The traditional view of Dunstan's role in the English monastic revival of the tenth century, known as the Benedictine Reform, is as its instigator and leader. Dunstan has been seen as the pivotal force behind the vigorous promotion of ‘reformed’ Benedictine monasticism which revitalized the religious life in England during this time. As Knowles states

The beginning of the monastic revival in England, which set in being a life that was destined to endure till the Dissolution of the monasteries six hundred years later, may be dated from the year c. 940, when King Edmund, after his narrow escape from death on the cliffs of Cheddar, set Dunstan, still a young man, as ‘abbot’ in the church of Glastonbury.

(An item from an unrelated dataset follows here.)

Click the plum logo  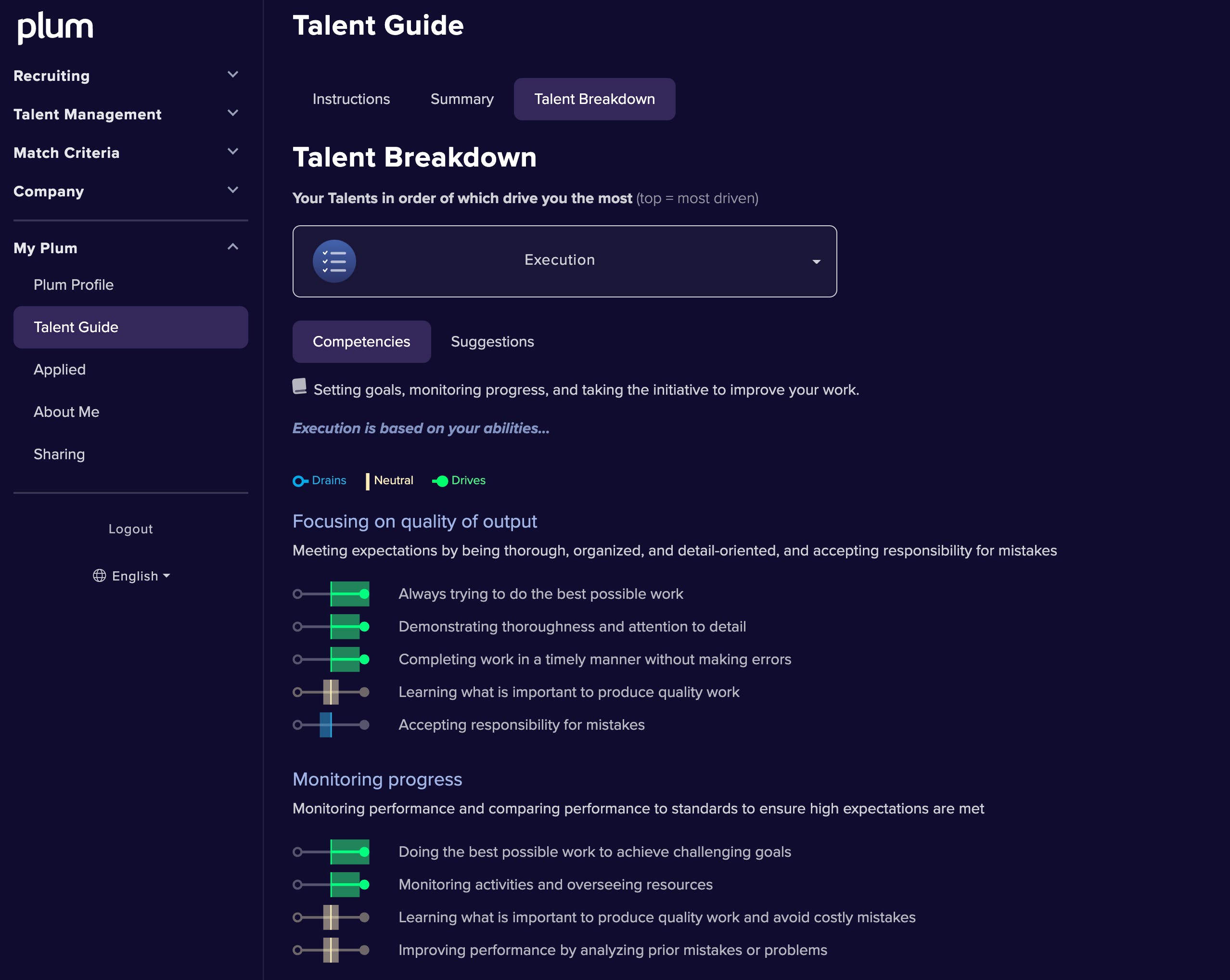55,27
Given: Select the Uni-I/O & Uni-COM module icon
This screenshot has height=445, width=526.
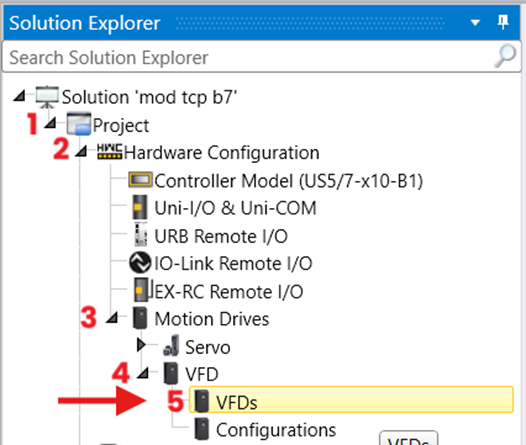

This view of events holds that Dunstan's appointment to the abbacy of Glastonbury, at some point during the 940s, set in motion a series of events resulting in both the creation of new monastic institutions and the refoundation of existing houses, which were either derelict or inhabited by secular clerics, following the principles of the Rule of St Benedict. Responsibility for establishing the partnership between church and state in the promotion of Benedictine monasticism, epitomized by the relationship between King Edgar and Dunstan himself, has also traditionally been ascribed to Dunstan. The Benedictine Reform reached a climax with the council of Winchester, c. 975, from which emerged the great English customary, the Regularis Concordia, intended to standardize monastic observance throughout the entire kingdom.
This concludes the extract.